Did she seem concerned or rueful that she's got herself embroiled with a controlling and abusive man, or is she seeing his jealousy and possessiveness as evidence that he has strong feelings for her - as in 'he's treats me mean because he loves me' or 'he's a tortured soul that only I can understand/heal/save?

Where did she meet this man? Has she met his friends/family/work colleagues?

You've said this is the first time you've seen her for a couple of months. Is she a close friend? Have you not met up with her earlier because of the demands he makes on her time?

CogitoErgoSometimes · 28/06/2012 13:28

I think if it's only 2 months in (rather than she's announcing her engagement or moving in together) you are still in the window of opportunity where you can legitimately say 'Swatchdog's mate... he's a knob... run'. She's telling you these stories precisely so that she can use you as a benchmark. She's not sure if this is OK behaviour or not so tell her it isn't.

CogitoErgoSometimes · 28/06/2012 13:29

'benchmark?' I think I meant 'sounding board'.

HazleNutt · 28/06/2012 13:35

there is a topic here where people discuss early red flags in relationships. Everything you wrote is listed.

How good of a friend is she? Can you just tell her honestly what your concerns are?

Swatchdog · 28/06/2012 13:53

Thank you for posting. I'm sad that I'm not overreacting, but glad at the same time.

I've looked up baggage reclaim on FB and joined it, great idea Bertie

I couldn't really work out her attitude, izzy, except that she did say that she didn't think it was going to be a long term thing and also kept saying "we're great when we're together, just not when we're apart". She also dismissed some of his behaviour as understandable due to low self esteem (the jealousy and the picking on her standards). So having typed that I can work out her attitude, she's being suckered into the relationship!

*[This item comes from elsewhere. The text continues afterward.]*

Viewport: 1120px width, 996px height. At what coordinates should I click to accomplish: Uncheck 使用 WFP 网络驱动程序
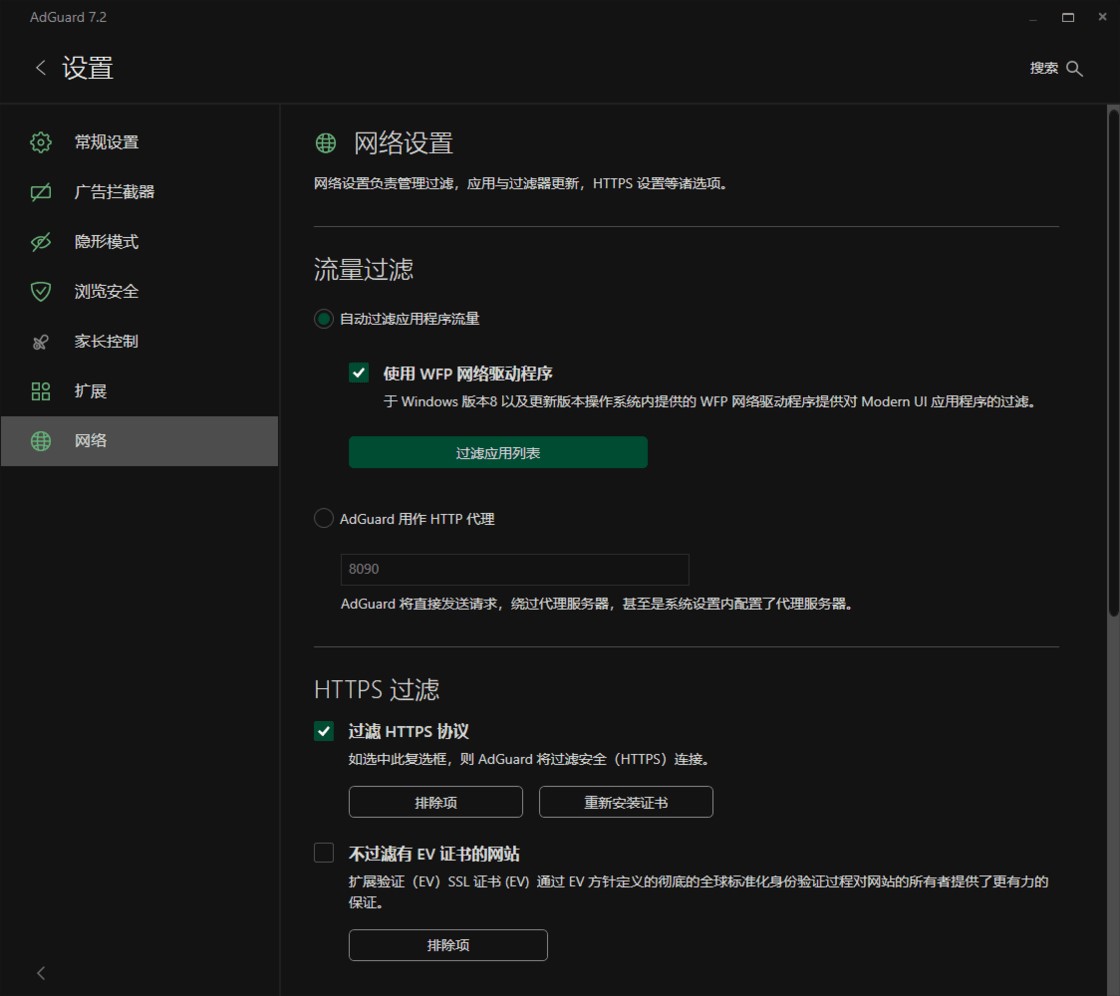point(357,373)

I think they met online, and it moved very fast (in spite of her saying they were taking it slowly) and they've met one another's families but I don't know so much about friends. I suggested a coffee one morning recently but was put off because he was round.

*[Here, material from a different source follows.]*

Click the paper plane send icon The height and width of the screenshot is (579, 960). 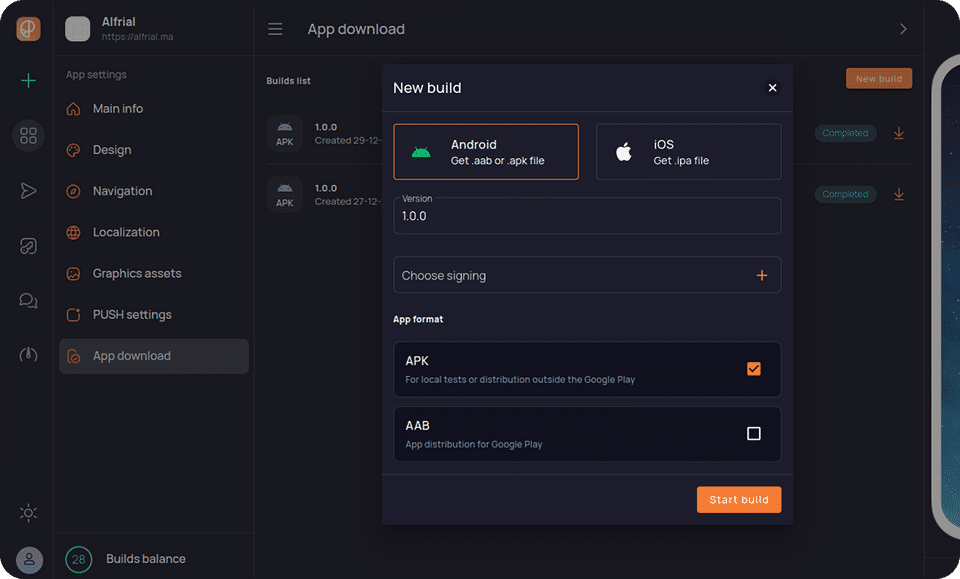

We meet every so often, to not see each other for a couple of months isn't unusual, but I hadn't heard much from her in that time which is. I did suggest after lunch yesterday that we make it a much more regular arrangement and hook up at least once a month.

I did try to say I was worried about things, but have a tendency to blunder in where angels fear to tread so was trying to be light about it - she's had a run of bad luck with men of late and I didn't want to make her feel like I was disparaging about her relationship, as I think she would reject too much criticism of the man at the moment. I did end our lunch giving her a big hug and saying I was at the end of the phone anytime if she needed me. It's hard not to go in too hard, as I know I would have been very suspicious of anyone criticising the "wonderful" boyfriends of my youth who I now understand to be abusive.

OP posts:
CogitoErgoSometimes · 28/06/2012 13:58

Did she arrange lunch this time? You see... like you, I am a blunderer in, and I find that's the part some friends value me for. They may not necessarily like what I say but they know that they'll get a warts and all honest opinion if they ask for one.

Swatchdog · 28/06/2012 14:03

I hadn't thought about that, Cogito

Yes, she did organise meeting up, but only after I had suggested coffee last week, so I think we both knew we were overdue catching up but she was the one who made it happen.

OP posts:
CogitoErgoSometimes · 28/06/2012 14:13

Then my guess is she's not totally sure about him and wanted to sound you out. If she's gt a poor track record with men, her confidence in her judgement will be low and she may see you as a safe pair of hands. Next time you see her - assuming he's still around - I think the best approach is to replay things back and get her answering her own questions. On the value mocking, for example... 'He makes fun of your table manners? Are you OK with that? Don't you think that's odd? Does he make fun of other things you do?' The more you can get her to agree that she's not OK with it and she does find it odd behaviour, the less she can ignore it. And if he's bullshitting her about his former job, tell her straight that there's something wrong with his story. Con artists are very common.